The kit is a shoulder bag for medications needed during a hospital stay; a Hospital Action Plan booklet that helps you prepare for hospitalizations, planned or unexpected; a PD ID bracelet; a medical alert wallet card; a medication list; a PD fact sheet that can be shared with hospital staff or placed in a chart, etc.

Expert-Level Reading

"Deterioration of Parkinson's Disease During Hospitalization: Survey of 684 Patients" by Oliver HH Gerlach, Martijn PG Broen, Peter MNF vanDomburg, Ad J Vermeij, Wim EJ Weber, BioMed Central Neurology, 2012.
In this Dutch study, Parkinson's patients answered a standarized questionnaire on general, disease, and hospital related issues. 684 PD patients had been hospitalized at least once in the last year. Regardless of the type of admissions ward and whether or not the patients had surgery, incorrect medication during hospitalization was the most important risk factor for deterioration.

"How Should Parkinson's Disease be Managed Perioperatively?"
by Swati G. Patel, MD, Chad R. Stickrath, MD, Mel Anderson, MD, and Olga Klepitskaya, MD, The Hospitalist, June 2010.
This literature review of potential hospitalization risks in PD patients includes a discussion of techniques that may be uniquely required in the Parkinson's population. The authors note that other conditions, like cariodpulmonary disorders, already receive a great deal of attention with regard to perioperative risk assessment and PD deserves a similar level of attention.

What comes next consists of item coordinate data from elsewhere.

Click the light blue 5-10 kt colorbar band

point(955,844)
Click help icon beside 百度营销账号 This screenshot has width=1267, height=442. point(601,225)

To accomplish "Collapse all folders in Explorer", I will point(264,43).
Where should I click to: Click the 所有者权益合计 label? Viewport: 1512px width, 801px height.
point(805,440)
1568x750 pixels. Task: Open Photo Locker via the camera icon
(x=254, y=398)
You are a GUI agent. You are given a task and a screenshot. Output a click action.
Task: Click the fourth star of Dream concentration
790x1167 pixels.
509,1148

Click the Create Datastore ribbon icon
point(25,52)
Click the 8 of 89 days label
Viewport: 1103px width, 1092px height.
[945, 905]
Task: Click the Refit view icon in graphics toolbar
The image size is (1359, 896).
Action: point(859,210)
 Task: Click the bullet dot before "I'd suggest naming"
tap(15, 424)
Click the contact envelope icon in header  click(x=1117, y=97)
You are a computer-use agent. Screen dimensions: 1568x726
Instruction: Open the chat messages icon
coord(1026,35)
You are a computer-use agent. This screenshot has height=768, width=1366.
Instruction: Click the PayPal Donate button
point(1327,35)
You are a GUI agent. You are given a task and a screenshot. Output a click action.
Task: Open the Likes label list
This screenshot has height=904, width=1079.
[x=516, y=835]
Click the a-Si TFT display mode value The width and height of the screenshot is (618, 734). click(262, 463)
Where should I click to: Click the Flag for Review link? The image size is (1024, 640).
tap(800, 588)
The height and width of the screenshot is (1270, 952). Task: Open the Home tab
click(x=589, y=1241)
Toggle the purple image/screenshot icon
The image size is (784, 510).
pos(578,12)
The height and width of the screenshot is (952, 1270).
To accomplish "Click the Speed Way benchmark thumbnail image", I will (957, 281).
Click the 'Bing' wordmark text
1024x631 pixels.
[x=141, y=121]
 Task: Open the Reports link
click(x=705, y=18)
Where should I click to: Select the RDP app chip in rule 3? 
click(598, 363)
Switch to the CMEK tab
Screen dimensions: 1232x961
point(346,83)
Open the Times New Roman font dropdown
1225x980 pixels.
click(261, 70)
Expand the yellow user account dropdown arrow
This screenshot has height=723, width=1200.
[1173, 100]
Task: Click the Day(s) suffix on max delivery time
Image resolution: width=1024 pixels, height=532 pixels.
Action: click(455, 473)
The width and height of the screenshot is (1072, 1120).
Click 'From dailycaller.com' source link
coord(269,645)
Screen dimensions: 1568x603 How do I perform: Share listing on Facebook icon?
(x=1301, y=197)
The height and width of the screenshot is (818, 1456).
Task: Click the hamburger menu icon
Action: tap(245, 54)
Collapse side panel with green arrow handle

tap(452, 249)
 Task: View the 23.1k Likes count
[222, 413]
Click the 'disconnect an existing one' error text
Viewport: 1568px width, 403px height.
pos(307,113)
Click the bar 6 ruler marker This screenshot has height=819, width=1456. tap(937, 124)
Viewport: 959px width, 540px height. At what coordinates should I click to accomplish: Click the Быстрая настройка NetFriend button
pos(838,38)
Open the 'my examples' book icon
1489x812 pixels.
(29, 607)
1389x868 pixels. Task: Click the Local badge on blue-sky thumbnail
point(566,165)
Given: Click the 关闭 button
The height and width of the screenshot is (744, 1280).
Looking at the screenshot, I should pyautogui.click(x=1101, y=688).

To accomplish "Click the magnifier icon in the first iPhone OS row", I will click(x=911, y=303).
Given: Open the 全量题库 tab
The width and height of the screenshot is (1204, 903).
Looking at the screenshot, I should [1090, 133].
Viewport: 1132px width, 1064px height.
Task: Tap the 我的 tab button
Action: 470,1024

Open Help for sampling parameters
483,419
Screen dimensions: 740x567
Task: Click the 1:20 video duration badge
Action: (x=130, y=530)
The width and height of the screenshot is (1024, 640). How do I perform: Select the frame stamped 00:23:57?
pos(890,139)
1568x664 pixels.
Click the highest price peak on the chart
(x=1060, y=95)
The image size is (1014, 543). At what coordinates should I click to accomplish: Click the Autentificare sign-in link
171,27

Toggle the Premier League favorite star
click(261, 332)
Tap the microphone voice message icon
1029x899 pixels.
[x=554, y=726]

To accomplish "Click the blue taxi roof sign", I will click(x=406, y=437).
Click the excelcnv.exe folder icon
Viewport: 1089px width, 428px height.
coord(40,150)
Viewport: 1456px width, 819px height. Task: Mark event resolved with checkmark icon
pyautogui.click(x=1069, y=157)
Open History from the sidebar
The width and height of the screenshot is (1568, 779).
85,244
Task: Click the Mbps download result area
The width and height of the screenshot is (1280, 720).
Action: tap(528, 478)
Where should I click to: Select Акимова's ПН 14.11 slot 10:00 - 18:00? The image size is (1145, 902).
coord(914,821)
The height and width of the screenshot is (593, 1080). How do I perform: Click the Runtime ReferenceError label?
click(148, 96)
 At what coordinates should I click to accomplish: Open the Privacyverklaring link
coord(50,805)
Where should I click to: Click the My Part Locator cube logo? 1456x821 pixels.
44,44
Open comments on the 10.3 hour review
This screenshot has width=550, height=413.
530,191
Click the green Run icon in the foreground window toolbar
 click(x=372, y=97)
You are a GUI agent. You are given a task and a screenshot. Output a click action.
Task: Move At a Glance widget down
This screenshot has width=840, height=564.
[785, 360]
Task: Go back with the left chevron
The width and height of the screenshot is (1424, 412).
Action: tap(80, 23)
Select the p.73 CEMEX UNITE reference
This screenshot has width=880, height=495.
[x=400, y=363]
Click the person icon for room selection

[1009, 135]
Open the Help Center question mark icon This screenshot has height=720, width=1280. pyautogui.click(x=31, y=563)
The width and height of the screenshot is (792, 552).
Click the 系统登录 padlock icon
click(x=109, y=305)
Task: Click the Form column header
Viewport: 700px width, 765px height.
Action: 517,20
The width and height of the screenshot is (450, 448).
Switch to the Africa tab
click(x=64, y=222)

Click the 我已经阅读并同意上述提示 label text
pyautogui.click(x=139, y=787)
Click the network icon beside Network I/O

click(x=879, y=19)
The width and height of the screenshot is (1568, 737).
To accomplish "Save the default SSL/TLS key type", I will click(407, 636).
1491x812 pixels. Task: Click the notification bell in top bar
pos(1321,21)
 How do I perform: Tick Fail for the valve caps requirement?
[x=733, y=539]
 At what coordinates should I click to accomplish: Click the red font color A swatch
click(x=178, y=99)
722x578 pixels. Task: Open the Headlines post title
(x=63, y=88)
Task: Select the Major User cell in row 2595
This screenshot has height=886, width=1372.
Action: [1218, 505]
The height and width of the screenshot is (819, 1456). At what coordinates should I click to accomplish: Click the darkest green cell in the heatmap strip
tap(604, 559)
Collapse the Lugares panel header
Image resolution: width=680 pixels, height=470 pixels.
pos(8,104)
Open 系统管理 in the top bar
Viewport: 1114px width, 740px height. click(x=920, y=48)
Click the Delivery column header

"Management of the Hospitalized Patient with Parkinson's Disease: Current State of the Field and Need for Guidelines" by Michael J. Aminoff, et.al. for the National Parkinson Foundation Working Group on Hospitalization in Parkinson's Disease, Parkinsonism & Related Disorders, March 2011; 17(3): 139–145.
This literature review identifies practice gaps in the management of the hospitalized PD patient. Medications, dosages and specific dosage schedules are critical. Staff training regarding medications and medication management may help avoid complictions, particularly those related to reduced mobility, and aspiration pneumonia. Treatment of infections and return to early mobility is also critical to management.

"Medication Management in People with Parkinson's Disease During Surgical Admissions" by C.P. Derry, K.J. Shah, L. Cale, and C.E. Counsell, Postgraduate Medical Journal, 2010.
In an 18-month study done at the Aberdeen Royal infirmary, UK, medical and nursing notes for PD patients admitted to surgical departments were reviewed retrospectively. Researchers found poor prescribing and incomplete drug administration were common. Measures to improve medication management are identified.

 

 

This list compiled by Denise Dagan with the Stanford APDA Information & Referral Center, May 2012.